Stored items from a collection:
──────────────────────────────

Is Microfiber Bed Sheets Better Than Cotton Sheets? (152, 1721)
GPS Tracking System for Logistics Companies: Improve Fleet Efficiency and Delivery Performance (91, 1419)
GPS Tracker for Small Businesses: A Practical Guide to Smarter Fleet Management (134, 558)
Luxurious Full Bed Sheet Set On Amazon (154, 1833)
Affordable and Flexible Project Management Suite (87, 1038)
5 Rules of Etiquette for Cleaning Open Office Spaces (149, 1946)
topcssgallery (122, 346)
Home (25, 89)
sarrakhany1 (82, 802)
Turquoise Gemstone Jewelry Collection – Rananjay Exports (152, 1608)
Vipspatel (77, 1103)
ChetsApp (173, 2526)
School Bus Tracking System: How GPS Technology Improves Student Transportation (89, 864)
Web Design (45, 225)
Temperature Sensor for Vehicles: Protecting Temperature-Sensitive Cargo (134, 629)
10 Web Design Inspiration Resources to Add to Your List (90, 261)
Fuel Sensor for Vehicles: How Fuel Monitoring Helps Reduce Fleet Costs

──────────────────────────────

* [EXERCISE DESCRIPTION]: Your answer should hold the line with "Home (25, 89)" and each line after it to the end of the data, retyped exactly. Include no other lines.

* [WRITTEN RESPONSE]:
Home (25, 89)
sarrakhany1 (82, 802)
Turquoise Gemstone Jewelry Collection – Rananjay Exports (152, 1608)
Vipspatel (77, 1103)
ChetsApp (173, 2526)
School Bus Tracking System: How GPS Technology Improves Student Transportation (89, 864)
Web Design (45, 225)
Temperature Sensor for Vehicles: Protecting Temperature-Sensitive Cargo (134, 629)
10 Web Design Inspiration Resources to Add to Your List (90, 261)
Fuel Sensor for Vehicles: How Fuel Monitoring Helps Reduce Fleet Costs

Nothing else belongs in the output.